Aussie AI Blog
Low Latency Programming
-
January 23, 2025
-
by David Spuler, Ph.D.
Low Latency Programming
Low latency programming is coding an algorithm so that it completes the task in the fastest time. In many cases, this is effectively the "user response time" or the "round-trip time" for a computation.
The main uses of low latency programming include:
- AI kernels — latency is the time between submitting a query, and starting to get the answer back.
- Embedded devices — the system must respond quickly, in real time (e.g., autonomous self-driving cars are a large embedded device).
- High-Frequency Trading (HFT) — latency is the time it takes to submit, execute, and complete a trade.
- Game engines — latency is ensuring that the characters or environment moves fast enough to be responsive to user inputs and to keep up with the frame rate.

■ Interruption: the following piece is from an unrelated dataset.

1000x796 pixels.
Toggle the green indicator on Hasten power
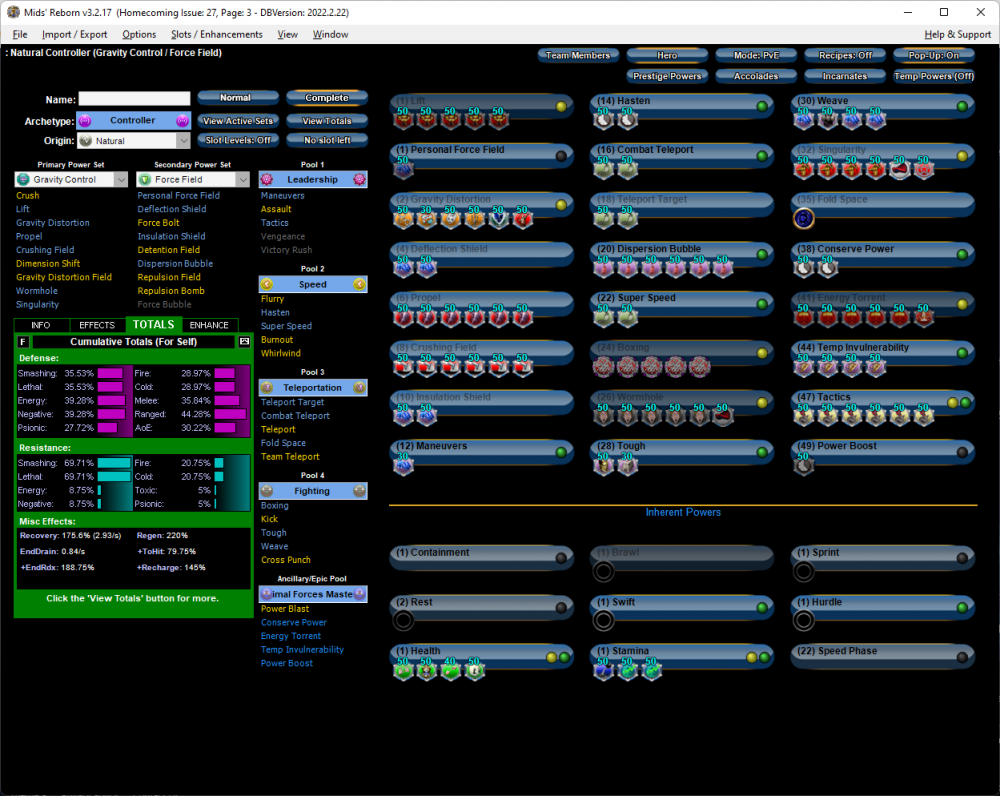click(761, 106)

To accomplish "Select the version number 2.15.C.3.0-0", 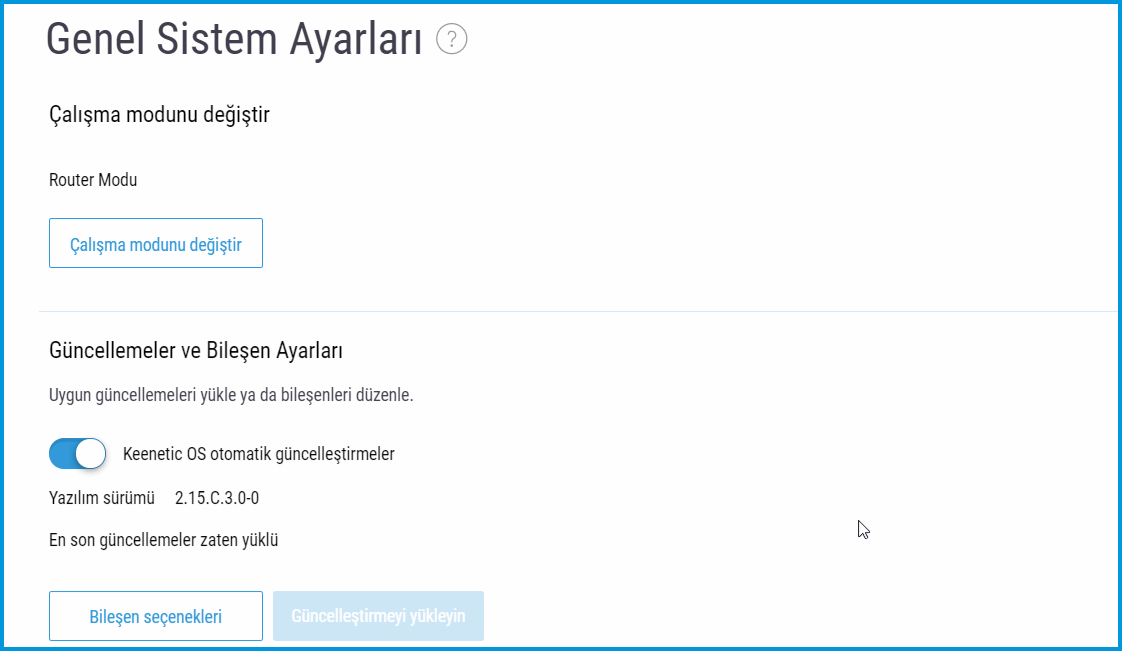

The main programming language used for all of these low latency algorithms is my favorite one. I've written books on it!
C++ for Low Latency Programming
I'm a fan of C++, so you can take this with some grains of salt. The main programming languages for fast latency are:
- C++
- C
- Rust
- Assembly
- Hardware acceleration
The C++ is under the hood for most of the above cases. Most AI engines are Python at the top level, but C++ in the low-level kernels doing all those matrix multiplications. Game engines have historically been written in C++, at least for all the low-level stuff dealing with frame rates and 3D animation. Similarly, high-frequency trading is usually running in C++ at the bottom level.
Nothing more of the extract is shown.